4. **Advanced configuration** (optional):
   * **Security & RBAC** – Network policies; run as non-root; scope cluster-wide access if needed.
   * **Storage** – StorageClass and retention.
   * **Components** – Enable/disable Workflow Engine, Dagger Runtime, Image Updater.
   * **Telemetry** – Prometheus + OpenTelemetry; scrape interval.
5. **Generate install assets**: Click **Create Control Plane**. The UI produces a platform-specific config (e.g., a `values.yaml`) and an install command.
   * *Kubernetes/OpenShift*: run the shown command (Helm/Operator) with permissions to create namespaces, deployments, services, PVCs, and (if enabled) cluster-wide roles.
   * *Serverless*: follow the shown deploy command/link for your provider.
6. **Verify readiness**: After deployment, the plane appears in **Control Planes** with a **Ready** status.
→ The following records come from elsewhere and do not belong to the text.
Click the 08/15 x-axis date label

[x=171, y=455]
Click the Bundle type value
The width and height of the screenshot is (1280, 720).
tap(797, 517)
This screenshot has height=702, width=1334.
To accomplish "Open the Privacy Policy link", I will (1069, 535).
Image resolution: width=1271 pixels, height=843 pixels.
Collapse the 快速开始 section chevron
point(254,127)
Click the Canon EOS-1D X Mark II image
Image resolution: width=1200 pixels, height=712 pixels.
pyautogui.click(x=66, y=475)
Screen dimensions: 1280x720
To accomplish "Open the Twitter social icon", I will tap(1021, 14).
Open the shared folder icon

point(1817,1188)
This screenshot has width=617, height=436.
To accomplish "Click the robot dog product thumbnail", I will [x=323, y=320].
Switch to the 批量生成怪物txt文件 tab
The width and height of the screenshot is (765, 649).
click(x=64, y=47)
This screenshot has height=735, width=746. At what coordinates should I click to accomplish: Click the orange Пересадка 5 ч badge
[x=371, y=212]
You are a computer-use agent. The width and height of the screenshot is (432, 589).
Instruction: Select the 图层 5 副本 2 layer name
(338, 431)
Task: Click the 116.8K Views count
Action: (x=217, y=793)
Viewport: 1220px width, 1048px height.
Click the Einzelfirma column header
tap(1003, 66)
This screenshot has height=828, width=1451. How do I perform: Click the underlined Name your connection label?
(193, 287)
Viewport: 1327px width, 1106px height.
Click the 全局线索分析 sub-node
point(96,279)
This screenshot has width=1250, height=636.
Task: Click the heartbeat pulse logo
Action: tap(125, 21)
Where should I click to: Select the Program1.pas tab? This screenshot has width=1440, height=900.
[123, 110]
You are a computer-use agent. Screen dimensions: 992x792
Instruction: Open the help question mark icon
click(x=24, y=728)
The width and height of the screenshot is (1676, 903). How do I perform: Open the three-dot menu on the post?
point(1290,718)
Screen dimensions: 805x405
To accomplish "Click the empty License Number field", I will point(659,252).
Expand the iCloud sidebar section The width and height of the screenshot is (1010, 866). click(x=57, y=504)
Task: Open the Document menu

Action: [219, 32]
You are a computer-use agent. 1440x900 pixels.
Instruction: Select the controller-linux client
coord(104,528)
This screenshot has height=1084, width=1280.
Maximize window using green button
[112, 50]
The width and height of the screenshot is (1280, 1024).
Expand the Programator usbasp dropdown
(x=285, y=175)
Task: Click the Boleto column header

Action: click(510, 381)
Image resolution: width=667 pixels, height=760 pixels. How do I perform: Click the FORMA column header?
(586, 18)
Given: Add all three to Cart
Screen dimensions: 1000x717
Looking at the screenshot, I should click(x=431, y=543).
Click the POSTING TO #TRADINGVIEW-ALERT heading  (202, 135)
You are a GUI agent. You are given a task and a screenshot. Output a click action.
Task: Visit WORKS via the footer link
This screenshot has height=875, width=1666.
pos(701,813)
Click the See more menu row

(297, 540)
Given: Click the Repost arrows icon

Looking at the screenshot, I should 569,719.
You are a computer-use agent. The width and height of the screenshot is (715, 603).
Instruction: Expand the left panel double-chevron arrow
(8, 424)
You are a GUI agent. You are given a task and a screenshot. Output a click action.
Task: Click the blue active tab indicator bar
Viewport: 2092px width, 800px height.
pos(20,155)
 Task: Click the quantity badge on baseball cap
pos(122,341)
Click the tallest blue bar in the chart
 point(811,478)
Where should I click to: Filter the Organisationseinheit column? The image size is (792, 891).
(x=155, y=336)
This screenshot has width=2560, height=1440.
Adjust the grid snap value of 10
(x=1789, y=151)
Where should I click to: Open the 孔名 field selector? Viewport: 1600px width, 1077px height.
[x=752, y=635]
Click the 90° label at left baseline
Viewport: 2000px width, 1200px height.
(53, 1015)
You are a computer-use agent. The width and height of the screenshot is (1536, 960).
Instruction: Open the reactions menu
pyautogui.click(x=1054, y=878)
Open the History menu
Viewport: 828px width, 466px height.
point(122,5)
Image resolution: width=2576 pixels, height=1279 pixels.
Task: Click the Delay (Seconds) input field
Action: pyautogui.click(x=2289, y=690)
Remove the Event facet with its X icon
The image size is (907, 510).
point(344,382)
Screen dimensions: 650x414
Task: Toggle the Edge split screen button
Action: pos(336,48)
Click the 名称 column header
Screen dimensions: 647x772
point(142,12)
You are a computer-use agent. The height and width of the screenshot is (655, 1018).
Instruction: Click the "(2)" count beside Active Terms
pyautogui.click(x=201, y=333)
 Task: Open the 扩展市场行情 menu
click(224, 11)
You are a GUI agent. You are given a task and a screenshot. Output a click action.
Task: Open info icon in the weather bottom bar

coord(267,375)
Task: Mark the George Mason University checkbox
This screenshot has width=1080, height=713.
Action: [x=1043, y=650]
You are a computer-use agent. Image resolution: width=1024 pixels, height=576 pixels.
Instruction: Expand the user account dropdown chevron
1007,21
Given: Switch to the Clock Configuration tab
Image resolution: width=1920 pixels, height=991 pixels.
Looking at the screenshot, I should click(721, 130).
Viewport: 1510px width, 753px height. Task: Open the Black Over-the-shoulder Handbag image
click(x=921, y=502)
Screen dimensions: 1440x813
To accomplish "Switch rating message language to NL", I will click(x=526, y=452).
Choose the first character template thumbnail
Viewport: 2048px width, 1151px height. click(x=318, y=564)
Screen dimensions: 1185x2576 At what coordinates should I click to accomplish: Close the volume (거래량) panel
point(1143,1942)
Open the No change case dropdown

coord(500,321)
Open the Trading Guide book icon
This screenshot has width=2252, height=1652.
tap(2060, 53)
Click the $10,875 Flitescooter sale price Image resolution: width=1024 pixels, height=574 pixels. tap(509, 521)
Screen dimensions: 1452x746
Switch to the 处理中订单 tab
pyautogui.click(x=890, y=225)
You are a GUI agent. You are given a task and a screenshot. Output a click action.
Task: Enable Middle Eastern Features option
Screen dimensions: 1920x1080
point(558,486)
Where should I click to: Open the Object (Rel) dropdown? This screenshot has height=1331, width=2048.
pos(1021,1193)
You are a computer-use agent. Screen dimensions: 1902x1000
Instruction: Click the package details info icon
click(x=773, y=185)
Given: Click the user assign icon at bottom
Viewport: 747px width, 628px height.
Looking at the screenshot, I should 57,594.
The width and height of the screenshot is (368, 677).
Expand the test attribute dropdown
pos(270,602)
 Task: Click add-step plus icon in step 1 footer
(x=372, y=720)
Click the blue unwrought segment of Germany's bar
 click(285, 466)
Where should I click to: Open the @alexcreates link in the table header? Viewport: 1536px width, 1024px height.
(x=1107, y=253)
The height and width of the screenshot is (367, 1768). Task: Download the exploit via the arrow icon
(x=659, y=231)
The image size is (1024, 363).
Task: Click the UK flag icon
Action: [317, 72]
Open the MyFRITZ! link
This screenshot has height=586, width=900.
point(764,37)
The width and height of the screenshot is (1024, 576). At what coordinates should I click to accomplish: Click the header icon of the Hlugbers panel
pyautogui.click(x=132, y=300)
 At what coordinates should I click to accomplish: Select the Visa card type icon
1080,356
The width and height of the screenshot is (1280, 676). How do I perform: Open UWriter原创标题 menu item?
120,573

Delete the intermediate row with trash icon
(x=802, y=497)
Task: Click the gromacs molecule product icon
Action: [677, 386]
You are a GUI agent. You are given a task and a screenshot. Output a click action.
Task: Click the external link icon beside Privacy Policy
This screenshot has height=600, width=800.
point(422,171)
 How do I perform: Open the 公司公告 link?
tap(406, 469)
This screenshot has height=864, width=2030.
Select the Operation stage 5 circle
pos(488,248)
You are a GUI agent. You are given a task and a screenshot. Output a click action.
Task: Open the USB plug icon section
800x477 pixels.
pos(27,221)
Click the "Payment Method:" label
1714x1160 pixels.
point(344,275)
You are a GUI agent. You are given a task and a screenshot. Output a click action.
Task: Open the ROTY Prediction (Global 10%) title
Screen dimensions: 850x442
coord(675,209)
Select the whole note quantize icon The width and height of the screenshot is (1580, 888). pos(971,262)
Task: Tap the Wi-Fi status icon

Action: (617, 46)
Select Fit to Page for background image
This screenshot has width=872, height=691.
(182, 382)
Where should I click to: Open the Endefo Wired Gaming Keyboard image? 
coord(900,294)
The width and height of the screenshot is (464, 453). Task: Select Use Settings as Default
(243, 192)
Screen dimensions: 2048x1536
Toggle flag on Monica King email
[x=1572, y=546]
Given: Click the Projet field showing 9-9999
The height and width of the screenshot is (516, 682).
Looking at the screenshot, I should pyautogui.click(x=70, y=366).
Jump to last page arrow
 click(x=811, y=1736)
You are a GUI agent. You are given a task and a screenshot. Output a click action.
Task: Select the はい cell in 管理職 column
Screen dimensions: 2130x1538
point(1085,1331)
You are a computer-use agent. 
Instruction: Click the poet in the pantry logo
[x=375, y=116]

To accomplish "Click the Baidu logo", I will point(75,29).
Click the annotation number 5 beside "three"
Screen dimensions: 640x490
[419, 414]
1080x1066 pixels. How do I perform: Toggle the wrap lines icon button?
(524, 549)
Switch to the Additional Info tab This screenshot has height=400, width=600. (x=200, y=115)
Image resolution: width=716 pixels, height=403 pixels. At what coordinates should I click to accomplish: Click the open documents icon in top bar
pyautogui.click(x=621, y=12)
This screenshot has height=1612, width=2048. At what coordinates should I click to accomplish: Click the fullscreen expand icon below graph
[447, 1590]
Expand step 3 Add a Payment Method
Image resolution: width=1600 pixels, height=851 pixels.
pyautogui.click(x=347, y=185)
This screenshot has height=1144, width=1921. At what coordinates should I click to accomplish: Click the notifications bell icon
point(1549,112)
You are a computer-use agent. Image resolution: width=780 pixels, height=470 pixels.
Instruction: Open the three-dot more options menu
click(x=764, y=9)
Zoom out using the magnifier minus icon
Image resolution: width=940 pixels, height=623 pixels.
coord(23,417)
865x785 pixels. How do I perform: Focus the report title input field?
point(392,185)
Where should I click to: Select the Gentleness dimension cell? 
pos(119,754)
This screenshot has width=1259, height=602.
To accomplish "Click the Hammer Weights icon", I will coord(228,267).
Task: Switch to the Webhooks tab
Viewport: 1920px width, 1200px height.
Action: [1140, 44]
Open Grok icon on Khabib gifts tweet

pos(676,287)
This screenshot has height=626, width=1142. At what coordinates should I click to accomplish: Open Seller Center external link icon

From here you can:
   * Register **LLM Gateways** and **MCP Servers**
   * Create **Skills**
   * Set **Policies**
   * Proceed to **Environments**, **Agents**, **Teams**, **Projects**, and **Task Queues**

## **Good defaults**

* Start on **Kubiya Hosted**; add self-hosted planes as needs grow.
* Enable **Persistent storage** for anything beyond quick trials.
* Keep **Cluster-wide access** off unless a tool genuinely needs it; prefer namespace-scoped access.
* Turn on **OpenTelemetry** to integrate traces with your observability stack.

## **Notes & migration**

* Execution capacity comes from **Task Queues** attached to the plane.
* Executions are **deterministic and step-isolated**; failures are contained to the failing step and visible in audit logs.
* To move assets between planes, export/import workflows and recreate dependent objects (environments, Skills, policies) on the target plane.